## Dataset content
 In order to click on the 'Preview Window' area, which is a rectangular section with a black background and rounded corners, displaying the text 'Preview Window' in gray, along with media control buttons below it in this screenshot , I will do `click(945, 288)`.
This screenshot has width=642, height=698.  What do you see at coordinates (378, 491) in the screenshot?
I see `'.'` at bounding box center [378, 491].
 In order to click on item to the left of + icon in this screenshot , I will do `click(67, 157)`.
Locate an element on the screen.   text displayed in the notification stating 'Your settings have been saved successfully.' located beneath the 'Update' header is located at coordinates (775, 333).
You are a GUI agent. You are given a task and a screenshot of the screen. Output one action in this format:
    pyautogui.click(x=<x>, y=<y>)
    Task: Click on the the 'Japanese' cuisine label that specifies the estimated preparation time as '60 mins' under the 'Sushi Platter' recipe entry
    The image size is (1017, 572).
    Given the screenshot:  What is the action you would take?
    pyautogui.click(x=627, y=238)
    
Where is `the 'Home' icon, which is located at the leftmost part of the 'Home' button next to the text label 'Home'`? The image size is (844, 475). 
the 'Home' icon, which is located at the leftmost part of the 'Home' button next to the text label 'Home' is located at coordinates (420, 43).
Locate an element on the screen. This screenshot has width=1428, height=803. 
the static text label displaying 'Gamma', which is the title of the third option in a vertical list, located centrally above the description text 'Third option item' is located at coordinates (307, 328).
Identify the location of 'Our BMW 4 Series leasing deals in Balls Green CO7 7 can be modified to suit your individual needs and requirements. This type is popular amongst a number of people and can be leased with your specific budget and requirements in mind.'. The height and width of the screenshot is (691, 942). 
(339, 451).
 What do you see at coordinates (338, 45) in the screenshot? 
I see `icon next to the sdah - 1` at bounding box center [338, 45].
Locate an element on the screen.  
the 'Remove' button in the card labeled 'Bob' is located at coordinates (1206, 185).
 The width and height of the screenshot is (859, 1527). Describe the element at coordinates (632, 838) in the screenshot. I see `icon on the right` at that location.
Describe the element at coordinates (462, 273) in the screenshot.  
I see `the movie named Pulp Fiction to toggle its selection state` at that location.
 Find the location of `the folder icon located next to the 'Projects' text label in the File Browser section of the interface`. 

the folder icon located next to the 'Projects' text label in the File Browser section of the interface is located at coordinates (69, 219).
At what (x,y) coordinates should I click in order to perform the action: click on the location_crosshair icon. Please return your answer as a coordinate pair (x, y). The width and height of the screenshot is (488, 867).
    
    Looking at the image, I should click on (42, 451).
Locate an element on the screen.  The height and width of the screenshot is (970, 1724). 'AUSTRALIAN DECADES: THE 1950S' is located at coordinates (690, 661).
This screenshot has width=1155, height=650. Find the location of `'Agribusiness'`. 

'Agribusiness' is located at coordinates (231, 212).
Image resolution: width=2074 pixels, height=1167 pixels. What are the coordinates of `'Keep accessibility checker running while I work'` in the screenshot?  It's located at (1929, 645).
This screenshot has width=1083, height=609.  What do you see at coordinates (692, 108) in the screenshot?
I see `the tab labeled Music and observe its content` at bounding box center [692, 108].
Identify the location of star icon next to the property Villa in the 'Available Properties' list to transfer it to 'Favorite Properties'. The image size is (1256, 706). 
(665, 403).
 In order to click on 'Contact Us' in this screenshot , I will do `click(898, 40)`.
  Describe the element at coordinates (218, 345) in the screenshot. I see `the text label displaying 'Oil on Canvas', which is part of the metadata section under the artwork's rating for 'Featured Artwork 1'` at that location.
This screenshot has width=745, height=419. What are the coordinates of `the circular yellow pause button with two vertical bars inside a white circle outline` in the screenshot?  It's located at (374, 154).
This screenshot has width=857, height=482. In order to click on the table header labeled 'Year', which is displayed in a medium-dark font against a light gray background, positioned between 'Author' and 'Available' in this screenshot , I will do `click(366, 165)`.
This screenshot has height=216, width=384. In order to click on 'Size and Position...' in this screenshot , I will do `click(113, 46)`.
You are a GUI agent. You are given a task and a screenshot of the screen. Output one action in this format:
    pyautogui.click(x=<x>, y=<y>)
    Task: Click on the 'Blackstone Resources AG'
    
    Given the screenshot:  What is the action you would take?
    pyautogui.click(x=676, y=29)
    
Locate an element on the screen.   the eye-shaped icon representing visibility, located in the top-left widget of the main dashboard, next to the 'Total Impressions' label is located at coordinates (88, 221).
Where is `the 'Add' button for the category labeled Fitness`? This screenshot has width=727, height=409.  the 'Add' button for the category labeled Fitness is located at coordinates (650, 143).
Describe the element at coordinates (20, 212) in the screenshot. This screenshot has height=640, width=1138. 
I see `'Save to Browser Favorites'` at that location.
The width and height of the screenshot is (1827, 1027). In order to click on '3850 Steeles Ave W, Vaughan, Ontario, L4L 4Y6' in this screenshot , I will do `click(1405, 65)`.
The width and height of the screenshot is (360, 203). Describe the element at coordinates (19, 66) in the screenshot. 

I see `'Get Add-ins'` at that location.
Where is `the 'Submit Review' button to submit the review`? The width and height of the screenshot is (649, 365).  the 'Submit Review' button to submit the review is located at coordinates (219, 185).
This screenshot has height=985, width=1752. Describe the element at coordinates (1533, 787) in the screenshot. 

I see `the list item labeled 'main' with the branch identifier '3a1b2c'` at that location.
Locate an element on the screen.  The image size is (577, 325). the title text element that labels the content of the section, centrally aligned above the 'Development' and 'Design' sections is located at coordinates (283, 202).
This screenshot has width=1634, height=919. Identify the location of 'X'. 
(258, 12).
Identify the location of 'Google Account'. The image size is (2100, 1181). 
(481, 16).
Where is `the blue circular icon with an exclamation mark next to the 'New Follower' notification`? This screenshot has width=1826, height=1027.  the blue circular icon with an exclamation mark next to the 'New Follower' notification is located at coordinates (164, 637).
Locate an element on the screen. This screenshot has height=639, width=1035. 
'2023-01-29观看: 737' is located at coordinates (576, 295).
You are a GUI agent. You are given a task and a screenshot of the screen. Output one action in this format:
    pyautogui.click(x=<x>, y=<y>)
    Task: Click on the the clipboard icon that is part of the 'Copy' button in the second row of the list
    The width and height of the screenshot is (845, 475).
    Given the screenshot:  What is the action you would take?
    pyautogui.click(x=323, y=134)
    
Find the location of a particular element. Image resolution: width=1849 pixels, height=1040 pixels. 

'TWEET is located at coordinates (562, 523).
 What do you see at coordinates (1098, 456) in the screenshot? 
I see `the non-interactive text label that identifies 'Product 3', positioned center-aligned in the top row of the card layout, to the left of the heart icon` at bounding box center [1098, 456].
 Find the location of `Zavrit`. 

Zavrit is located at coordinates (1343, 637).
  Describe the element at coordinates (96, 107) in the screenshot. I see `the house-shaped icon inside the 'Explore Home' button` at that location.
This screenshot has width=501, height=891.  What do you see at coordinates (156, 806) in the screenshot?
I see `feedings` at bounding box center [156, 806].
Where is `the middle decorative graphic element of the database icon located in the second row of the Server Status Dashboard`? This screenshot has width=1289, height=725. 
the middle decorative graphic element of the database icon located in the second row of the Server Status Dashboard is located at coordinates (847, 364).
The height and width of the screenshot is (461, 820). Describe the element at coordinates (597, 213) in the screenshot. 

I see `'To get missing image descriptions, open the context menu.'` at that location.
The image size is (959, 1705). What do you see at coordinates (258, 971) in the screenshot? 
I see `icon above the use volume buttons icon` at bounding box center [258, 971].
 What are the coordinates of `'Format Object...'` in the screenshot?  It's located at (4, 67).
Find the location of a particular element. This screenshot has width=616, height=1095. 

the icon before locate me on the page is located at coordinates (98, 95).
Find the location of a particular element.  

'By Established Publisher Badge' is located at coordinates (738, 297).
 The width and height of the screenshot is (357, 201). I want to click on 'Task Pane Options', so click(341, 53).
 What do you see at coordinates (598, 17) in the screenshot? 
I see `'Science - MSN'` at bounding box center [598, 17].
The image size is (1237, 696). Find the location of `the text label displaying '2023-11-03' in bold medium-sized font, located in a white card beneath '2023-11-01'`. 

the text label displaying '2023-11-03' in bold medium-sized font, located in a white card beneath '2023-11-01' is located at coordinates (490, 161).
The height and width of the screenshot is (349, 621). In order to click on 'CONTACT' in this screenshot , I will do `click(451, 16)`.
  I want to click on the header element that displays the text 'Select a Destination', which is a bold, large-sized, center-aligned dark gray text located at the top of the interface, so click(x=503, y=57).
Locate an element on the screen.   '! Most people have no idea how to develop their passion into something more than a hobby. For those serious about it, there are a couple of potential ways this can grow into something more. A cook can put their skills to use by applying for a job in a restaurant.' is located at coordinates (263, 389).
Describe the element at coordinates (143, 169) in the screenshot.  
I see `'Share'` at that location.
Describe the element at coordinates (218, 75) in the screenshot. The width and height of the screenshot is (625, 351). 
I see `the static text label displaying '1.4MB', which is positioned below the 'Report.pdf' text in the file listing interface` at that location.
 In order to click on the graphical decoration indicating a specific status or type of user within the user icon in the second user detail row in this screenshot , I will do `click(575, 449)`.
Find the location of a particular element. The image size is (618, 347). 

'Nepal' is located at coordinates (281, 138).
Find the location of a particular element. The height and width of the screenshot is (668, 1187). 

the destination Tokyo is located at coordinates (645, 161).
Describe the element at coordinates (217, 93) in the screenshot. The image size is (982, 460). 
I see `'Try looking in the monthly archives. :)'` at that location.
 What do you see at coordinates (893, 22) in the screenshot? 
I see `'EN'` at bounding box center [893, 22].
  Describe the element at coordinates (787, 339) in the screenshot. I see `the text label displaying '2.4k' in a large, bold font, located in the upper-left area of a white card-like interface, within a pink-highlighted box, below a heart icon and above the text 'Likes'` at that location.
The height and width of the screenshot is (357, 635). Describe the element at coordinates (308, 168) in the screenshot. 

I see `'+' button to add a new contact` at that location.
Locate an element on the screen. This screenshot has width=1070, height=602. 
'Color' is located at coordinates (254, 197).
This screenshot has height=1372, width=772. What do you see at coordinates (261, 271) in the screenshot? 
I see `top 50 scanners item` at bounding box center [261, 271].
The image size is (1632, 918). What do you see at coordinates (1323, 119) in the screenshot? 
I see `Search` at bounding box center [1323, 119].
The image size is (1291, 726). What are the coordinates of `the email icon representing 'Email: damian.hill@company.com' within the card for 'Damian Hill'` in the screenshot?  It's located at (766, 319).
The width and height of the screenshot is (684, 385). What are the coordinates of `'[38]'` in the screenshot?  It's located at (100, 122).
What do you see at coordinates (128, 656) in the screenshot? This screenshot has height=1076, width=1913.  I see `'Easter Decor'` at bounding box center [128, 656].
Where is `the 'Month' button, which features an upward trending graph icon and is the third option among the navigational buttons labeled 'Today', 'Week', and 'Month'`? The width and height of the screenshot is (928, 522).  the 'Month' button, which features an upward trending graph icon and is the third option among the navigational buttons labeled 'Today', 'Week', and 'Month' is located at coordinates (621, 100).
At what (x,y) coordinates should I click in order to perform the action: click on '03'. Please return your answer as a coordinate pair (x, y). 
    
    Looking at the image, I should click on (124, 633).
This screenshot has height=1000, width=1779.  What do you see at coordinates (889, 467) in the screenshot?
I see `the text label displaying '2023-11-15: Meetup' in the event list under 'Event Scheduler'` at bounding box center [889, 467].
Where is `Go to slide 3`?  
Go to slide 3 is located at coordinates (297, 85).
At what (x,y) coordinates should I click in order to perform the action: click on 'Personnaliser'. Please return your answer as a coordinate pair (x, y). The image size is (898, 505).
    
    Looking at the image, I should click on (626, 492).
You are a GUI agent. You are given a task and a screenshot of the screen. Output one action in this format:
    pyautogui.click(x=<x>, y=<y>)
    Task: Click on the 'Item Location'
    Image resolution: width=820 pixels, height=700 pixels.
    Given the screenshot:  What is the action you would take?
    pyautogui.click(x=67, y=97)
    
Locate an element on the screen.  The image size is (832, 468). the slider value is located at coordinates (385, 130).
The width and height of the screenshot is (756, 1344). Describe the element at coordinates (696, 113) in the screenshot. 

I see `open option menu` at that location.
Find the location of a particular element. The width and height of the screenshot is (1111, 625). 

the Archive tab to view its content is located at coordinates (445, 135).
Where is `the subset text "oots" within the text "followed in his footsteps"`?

## Problem
Rewrite the part that opens with the line containing "has height=639, width=1035." and closes with the line containing "coordinates (576, 295).", replacing "element" with "component" and leaving everything else unchanged.

## Task result
Locate an component on the screen. This screenshot has height=639, width=1035. 
'2023-01-29观看: 737' is located at coordinates (576, 295).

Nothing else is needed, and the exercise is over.